PURWAKARTA, Beritategas.com – Sekalipun perhelatan pemilukada serentak 2024 baru akan dilaksanakan pada 27 November 2024 mendatang, namun bagi hitungan politik bukanlah waktu yang lama sehingga dapat dirasakan atmosfer kontestasi mulai terasa menghangat. Baliho para bakal calon bupati mulai banyak terpasang. Terlihat pula upaya komunikasi politik yang kian intens, mengenai siapa saja bakal calon bupati-wakil bupati yang akan berlaga.
Melalui sambungan seluler, Wahyu Hidayat, Ketua Exco Partai Buruh Kabupaten Purwakarta sekaligus Presidium ANP mengatakan bahwa Pilkada 2019 meninggalkan catatan tersendiri dimana saat injury time terjadi pasangan bakal cabup/ cawabup gagal berlaga lantaran terdapatnya rekomendasi ganda dari salah satu partai pengusung. Tentu hal ini bisa saja terjadi lagi atau kemudian para kontestan merasa bahwa pasukan pendukung tidak bekerja maksimal sekalipun supply logistik banyak diberikan.
“Dalam pilkada seribu satu kemungkinan dapat terjadi. Manuver politik pusat, infiltrasi atau bisa saja terjadi pelemahan dari dalam sehingga seolah bertempur tapi tidak untuk menang. Apapun bisa terjadi”, ujarnya.
Berdasarkan putusan MK, sejak Pilkada 2005 semua parpol diperbolehkan mengusulkan pasangan calon termasuk untuk parpol yang tidak mempunyai kursi DPRD, sepanjang parpol atau gabungan parpol bisa mengumpulkan akumulasi suara sah sesuai persyaratan yang ditetapkan undang-undang.
Selanjutnya dengan adanya upaya uji materi Pasal 40 ayat (3) Undang-Undang Nomor 10 Tahun 2016 tentang Pilkada (Undang-Undang Pilkada) ke Mahkamah Konstitusi (MK) karena dinilai bertentangan dengan Undang-Undang Dasar 1945 melahirkan sebuah harapan bahwa partai non parlemen bisa saja menjadi partai pengusung, bukan hanya pendukung.
“Partai pengusung berbasis suara membutuhkan 25% dari total suara sah atau 144.302 suara maka posisi 8 partai non parlemen setara dengan 19,6% dan tinggal butuh sejumlah 116.018 suara lagi untuk dapat mengusung bakal calon bupati-wakil bupati. Hal ini tentunya patut menjadi pertimbangan bagi para bacabup maupun bacawabup”, tambah Wahyu.

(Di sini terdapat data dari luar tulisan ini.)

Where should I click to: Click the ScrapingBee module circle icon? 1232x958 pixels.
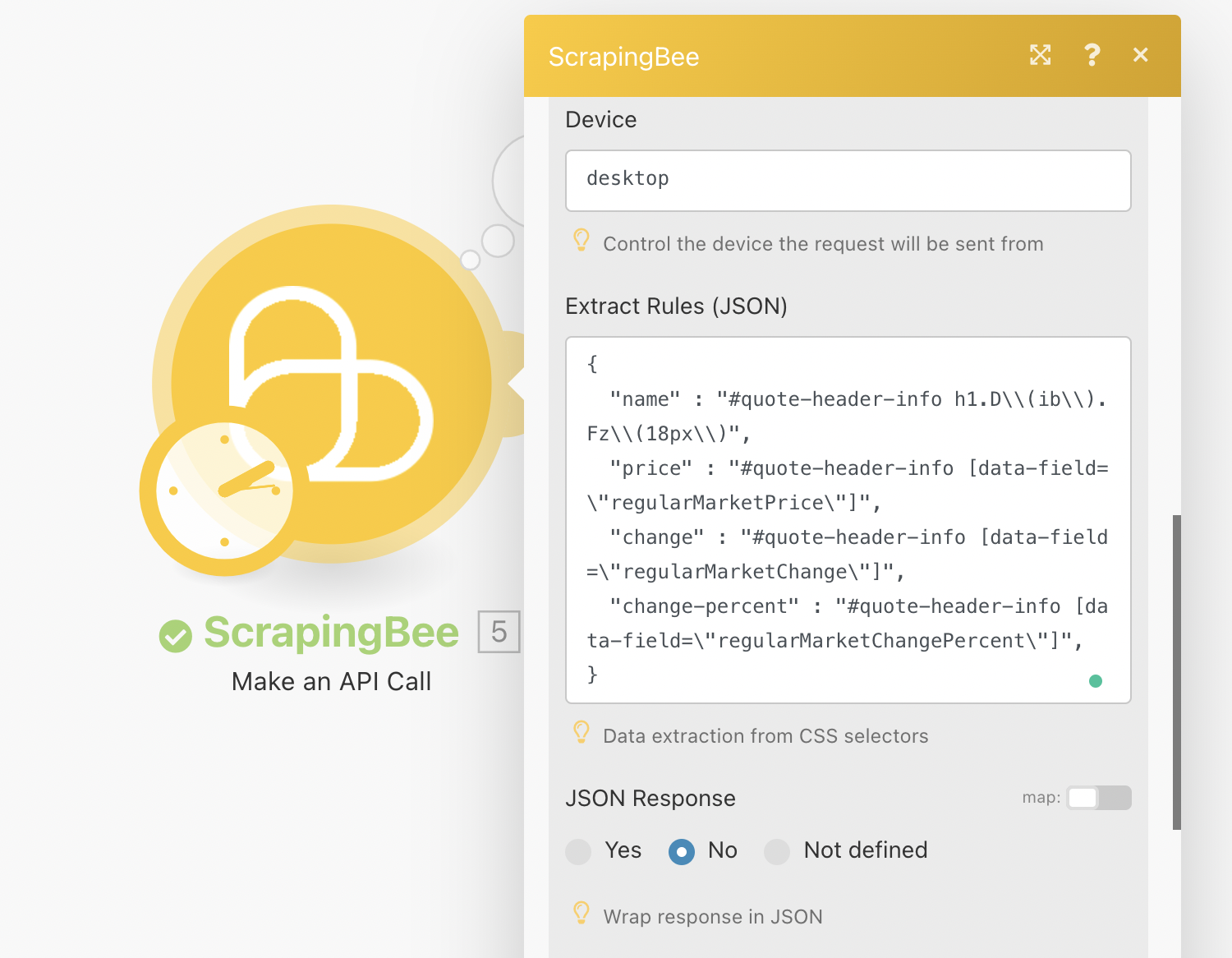[345, 362]
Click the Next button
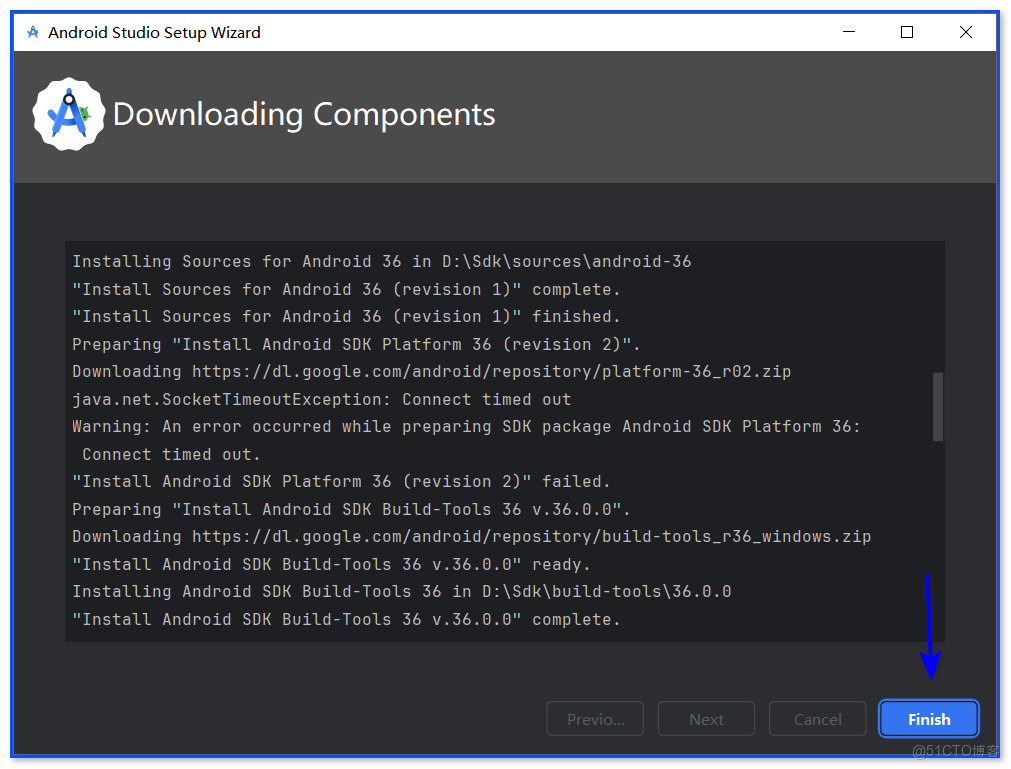Screen dimensions: 1011x769 point(705,718)
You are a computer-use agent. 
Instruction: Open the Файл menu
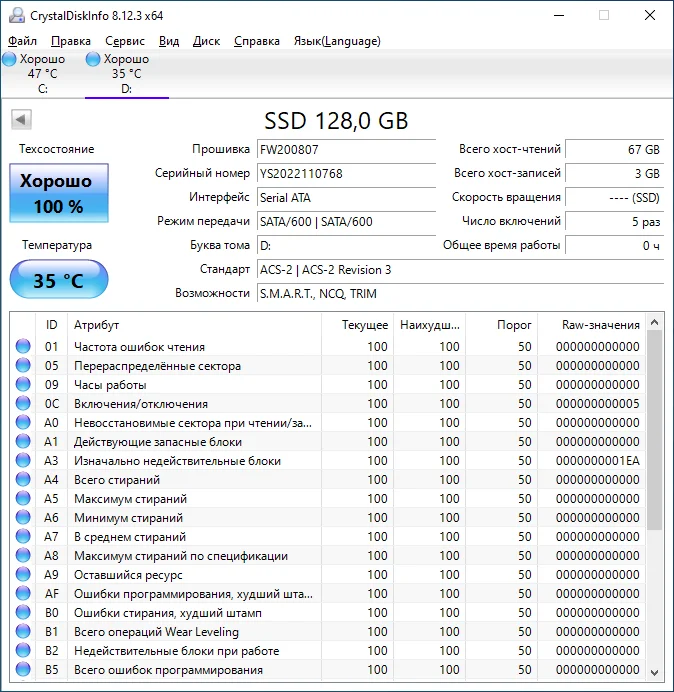click(22, 41)
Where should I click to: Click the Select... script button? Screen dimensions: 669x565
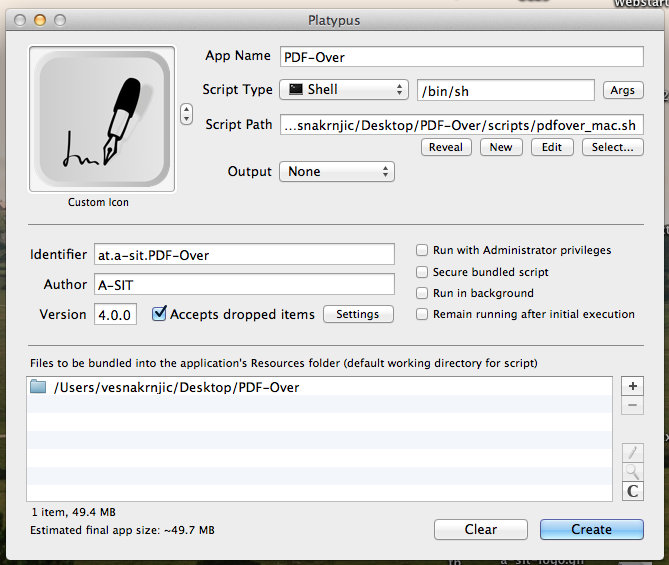pos(612,147)
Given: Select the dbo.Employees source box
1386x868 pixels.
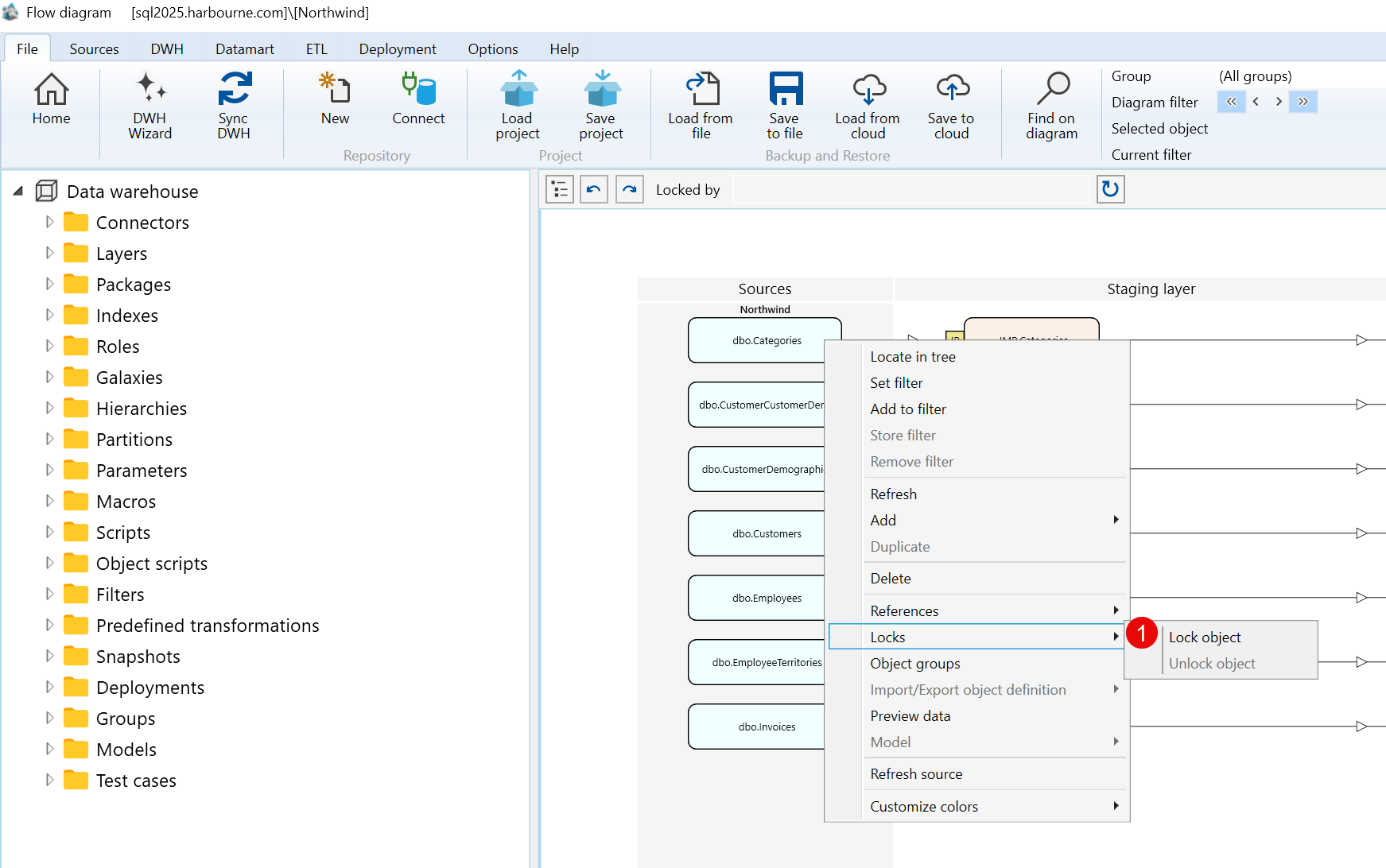Looking at the screenshot, I should point(756,598).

Setidaknya ada 3 hal yang perlu untuk dipertimbangkan. Pertama, Secara psikologis akan menguatkan sugesti bagi pemilih untuk mencoblos pasangan yang didukung oleh begitu banyak parpol karena dianggap lebih kredibel. Kedua, Delapan partai non parlemen ini tentu belajar banyak dari pileg Februari yang lalu. Dengan dukungan logistik yang memadai bukan mustahil mesin partai dapat dihidupkan dengan lebih sporadis dan militan untuk meraup suara dan merasakan kemenangan pula. Dan ketiga, Upaya memperjuangkan dengan sungguh-sungguh suara konstituen secara bersama-sama sehingga tak hanya menjadi pendukung ataupun penonton perhelatan pilkada dapat saja menjadi bara yang mengobarkan semangat solidaritas maupun soliditas yang menarik simpati masyarakat sehingga berbuah kemenangan bagi calon yang mereka usung.
Dalam waktu dekat partai-partai yang tergabung dalam Aliansi Non Parlemen Purwakarta segera membuka pendaftaran bagi para bakal calon bupati Purwakarta.
“Dalam kontestasi, menang kalah adalah hal biasa. Banyak faktor penyebabnya. Yang membedakannya mungkin saja perlakuan atas suara itu sendiri.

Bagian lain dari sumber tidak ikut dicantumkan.